(WORK REQUIRED):
Lines with the word "agent": copy all of them from the entries below.

==== DATA RECORDS ====

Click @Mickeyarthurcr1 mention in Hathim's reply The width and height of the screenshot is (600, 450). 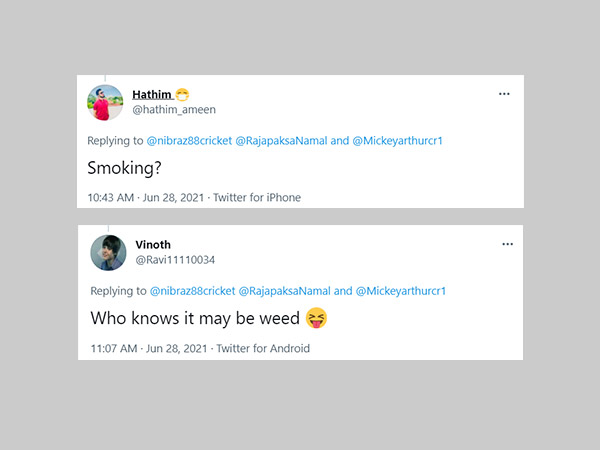click(x=400, y=141)
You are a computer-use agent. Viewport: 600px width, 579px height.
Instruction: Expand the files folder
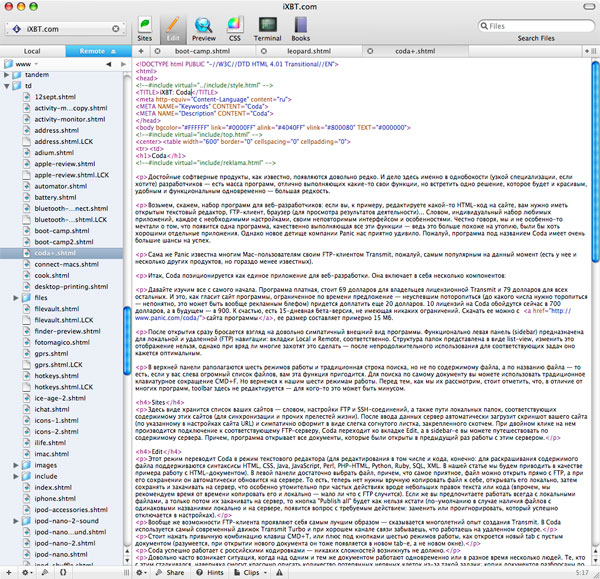(x=13, y=297)
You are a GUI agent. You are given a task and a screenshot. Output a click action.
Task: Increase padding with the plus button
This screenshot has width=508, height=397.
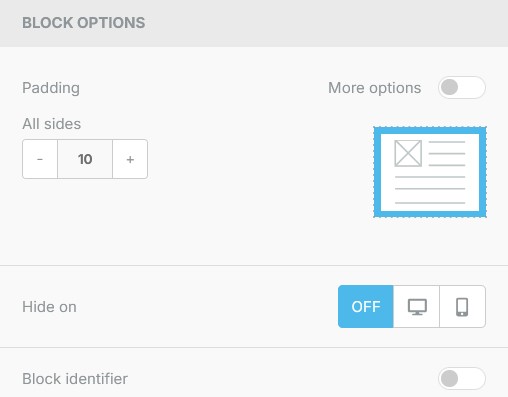130,159
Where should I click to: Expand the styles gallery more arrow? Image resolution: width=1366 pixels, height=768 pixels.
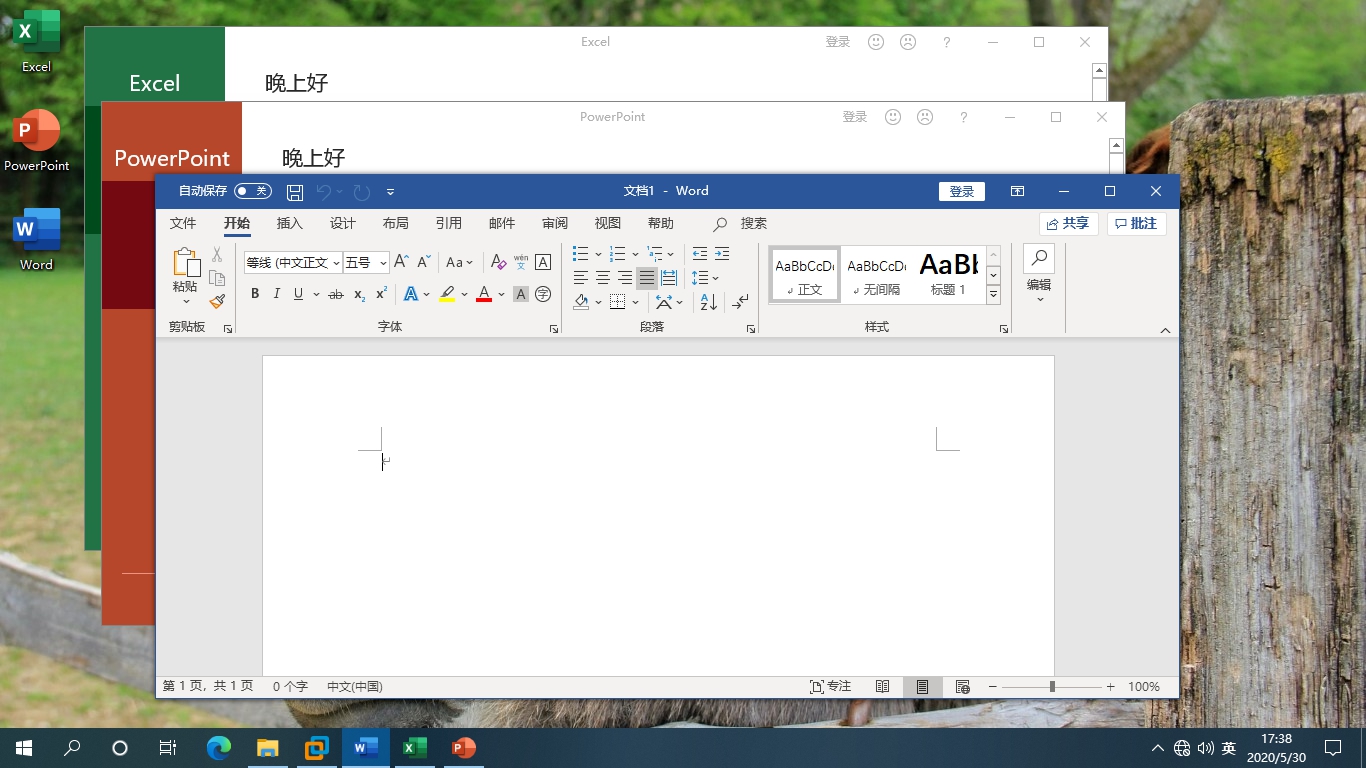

====

(ANSWER SPACE):
You are a computer-use agent. Viewport: 600px width, 579px height.
You are a GUI agent. You are given a task and a screenshot. Output a click action.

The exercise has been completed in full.